§ Task to complete: Count, in the data that follows, every line with the string "computer", and give that count as the whole reply.

§ Exercise data:
------------------------------------------------------------

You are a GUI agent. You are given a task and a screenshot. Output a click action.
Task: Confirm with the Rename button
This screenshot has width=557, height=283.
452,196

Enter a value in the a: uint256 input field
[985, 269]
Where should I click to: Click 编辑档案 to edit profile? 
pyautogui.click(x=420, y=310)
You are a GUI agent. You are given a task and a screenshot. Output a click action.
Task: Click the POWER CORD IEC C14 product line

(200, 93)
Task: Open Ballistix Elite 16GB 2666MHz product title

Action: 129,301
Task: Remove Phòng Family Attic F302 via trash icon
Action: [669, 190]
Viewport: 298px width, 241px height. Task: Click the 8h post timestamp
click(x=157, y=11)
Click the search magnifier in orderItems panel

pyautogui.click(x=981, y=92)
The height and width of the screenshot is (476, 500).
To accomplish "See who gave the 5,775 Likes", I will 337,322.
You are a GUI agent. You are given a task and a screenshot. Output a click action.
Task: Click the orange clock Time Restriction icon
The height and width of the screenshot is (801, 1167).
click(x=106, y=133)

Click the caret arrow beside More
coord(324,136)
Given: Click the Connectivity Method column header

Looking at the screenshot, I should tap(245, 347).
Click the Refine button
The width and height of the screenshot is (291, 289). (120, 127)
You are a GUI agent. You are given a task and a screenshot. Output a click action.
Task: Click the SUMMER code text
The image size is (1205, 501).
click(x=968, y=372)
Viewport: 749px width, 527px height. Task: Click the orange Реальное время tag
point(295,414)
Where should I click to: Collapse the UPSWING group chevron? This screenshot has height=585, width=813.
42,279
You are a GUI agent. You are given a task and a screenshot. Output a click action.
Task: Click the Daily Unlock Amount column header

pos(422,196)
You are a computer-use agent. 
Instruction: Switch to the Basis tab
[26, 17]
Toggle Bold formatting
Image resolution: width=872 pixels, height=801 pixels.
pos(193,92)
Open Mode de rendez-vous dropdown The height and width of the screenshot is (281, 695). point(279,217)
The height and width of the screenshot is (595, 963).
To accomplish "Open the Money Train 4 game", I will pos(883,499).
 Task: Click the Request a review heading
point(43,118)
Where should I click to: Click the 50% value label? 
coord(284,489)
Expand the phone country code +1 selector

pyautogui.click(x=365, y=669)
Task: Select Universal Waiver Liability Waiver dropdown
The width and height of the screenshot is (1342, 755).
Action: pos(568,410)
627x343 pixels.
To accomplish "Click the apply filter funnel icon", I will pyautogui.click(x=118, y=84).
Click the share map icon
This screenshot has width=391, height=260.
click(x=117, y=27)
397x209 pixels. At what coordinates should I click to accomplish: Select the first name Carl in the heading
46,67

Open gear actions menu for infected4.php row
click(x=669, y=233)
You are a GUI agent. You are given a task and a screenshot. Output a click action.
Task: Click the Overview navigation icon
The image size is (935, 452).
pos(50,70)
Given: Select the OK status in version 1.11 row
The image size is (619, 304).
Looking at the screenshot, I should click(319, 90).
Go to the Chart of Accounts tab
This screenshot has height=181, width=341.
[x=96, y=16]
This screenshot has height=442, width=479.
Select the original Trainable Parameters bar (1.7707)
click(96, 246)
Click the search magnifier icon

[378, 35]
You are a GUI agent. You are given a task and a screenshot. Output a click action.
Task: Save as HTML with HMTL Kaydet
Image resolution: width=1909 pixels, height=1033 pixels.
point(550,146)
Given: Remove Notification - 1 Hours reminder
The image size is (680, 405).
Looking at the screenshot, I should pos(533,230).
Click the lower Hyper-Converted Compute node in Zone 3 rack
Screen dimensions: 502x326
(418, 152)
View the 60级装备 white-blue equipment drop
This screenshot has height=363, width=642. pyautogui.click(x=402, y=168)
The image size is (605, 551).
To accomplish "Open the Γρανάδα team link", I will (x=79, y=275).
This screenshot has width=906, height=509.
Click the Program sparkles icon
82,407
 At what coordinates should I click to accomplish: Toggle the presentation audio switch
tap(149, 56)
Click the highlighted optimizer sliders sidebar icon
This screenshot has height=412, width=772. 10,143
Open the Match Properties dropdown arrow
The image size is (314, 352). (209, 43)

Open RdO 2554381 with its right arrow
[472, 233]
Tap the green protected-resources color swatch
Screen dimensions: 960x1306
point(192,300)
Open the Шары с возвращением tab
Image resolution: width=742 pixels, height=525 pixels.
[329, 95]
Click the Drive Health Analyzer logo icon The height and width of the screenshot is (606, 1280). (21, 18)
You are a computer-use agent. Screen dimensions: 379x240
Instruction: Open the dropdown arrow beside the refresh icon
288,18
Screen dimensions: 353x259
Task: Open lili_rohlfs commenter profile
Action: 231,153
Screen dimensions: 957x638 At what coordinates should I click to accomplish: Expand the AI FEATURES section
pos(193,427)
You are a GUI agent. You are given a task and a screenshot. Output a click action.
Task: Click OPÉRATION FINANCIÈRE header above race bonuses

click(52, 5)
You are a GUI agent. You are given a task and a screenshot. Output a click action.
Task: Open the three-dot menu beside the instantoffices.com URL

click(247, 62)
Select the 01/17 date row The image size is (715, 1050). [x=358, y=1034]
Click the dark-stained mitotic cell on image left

------------------------------------------------------------

§ Task result: 2